Government's snooping on reporters.

First a little background.   The right to privacy in the US  has steadily been eroded over the past ten years.  Partly by the internet, partly by the fear of terrorism.

There are all sorts of new privacy laws we need:

  • Right to photograph cops, because after all, they are photographing us all the time.
  • The right to end a corporate online relationship(and kill their tracking of you-  and their data)
  • The right to SEE all the data they have collected on you 
  • Require a warrant to search emails (everyone expects them to be private despite the court ruling that they are not - look at how often people send incriminating evidence through them).
  • The right to have online photos of your removed or have the face distorted. - unless the poster has a signed permissions to use said photo.

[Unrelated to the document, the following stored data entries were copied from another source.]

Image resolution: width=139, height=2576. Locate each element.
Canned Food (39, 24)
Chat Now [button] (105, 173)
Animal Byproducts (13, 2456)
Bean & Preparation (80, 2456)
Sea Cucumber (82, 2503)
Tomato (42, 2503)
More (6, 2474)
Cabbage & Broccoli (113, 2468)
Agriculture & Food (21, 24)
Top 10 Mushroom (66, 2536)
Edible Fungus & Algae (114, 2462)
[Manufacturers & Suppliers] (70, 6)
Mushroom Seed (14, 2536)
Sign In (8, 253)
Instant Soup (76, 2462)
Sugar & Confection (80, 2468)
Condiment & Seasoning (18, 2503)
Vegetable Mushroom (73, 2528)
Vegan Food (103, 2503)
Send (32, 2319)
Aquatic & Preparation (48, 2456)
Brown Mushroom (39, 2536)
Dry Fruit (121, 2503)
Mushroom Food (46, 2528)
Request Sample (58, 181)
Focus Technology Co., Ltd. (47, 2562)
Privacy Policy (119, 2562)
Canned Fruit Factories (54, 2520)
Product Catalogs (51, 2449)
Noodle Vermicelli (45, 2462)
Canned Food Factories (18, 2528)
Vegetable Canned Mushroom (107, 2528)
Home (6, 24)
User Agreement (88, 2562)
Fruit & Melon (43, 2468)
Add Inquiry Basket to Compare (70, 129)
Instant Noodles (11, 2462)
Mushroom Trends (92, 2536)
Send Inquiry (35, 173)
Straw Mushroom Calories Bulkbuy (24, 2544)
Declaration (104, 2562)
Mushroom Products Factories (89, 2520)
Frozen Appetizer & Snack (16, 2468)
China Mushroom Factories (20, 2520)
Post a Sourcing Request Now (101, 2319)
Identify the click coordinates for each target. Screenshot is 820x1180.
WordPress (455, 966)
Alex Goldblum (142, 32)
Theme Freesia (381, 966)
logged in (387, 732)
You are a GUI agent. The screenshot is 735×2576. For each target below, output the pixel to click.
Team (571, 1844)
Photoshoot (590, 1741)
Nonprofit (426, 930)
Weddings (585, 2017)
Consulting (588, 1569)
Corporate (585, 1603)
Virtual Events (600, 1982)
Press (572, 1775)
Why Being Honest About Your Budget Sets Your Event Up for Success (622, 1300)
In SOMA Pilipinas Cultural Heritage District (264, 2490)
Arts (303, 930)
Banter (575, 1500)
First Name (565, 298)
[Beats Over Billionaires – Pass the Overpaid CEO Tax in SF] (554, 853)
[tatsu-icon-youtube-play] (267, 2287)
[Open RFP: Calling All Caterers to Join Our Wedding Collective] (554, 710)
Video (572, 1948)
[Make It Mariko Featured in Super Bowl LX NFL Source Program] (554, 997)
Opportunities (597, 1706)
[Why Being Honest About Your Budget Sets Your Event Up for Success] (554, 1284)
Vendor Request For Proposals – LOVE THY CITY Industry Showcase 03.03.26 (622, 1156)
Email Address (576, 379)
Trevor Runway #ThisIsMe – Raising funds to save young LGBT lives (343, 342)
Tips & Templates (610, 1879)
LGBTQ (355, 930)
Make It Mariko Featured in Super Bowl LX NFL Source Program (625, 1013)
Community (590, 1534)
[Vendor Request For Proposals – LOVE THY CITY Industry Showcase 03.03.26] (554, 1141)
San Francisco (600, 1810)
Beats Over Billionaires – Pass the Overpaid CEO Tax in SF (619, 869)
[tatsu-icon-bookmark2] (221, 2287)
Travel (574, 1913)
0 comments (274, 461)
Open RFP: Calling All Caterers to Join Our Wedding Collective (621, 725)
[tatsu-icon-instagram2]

These are just a few things that could and in my opinion should be set up.   Clearly privacy is under attack and we need to fight back.

Now lets talk about the federal warranted search of reporter's communications.  Th FBI was trying to identify the source of leaked information, particularly about a foiled terror plot involving the CIA operating in Yemen.

Originally it was clearly reporters should be given more respect when the government tries to snoop on them.  No longer.   The line between reporter and blogger and random citizen has begun to blur significantly.

The actual scandal is relatively small.  No reporters charged or even brought in for questioning.  No emails read or telephone calls listened to.   Just reporters telephone records obtained.  So they know who spoke to who, but not what they said.

It is a scandal and it is at the very least questionable behavior by the FBI.  But compared to what happens in Russia and China, it is not a huge deal.  There reporters get jailed or killed.

In my mind, the AP should in fact use government snooping.  Specifically, they should point out that they now have proof that the US government is snooping on them and try to kill the FISA Amendments Act.

They, unlike Amnesty International, can now claim that they have been concretely injured by the existing, known snooping, and therefore can sue to stop the FISA warrant-less wiretapping that Amnesty International failed to stop (in Clapper vs. Amnesty International) because Amnesty International could not prove they were being snooped on.

The AP can prove that the government was snooping on them and they can therefore claim the burden of proof has shifted to the government.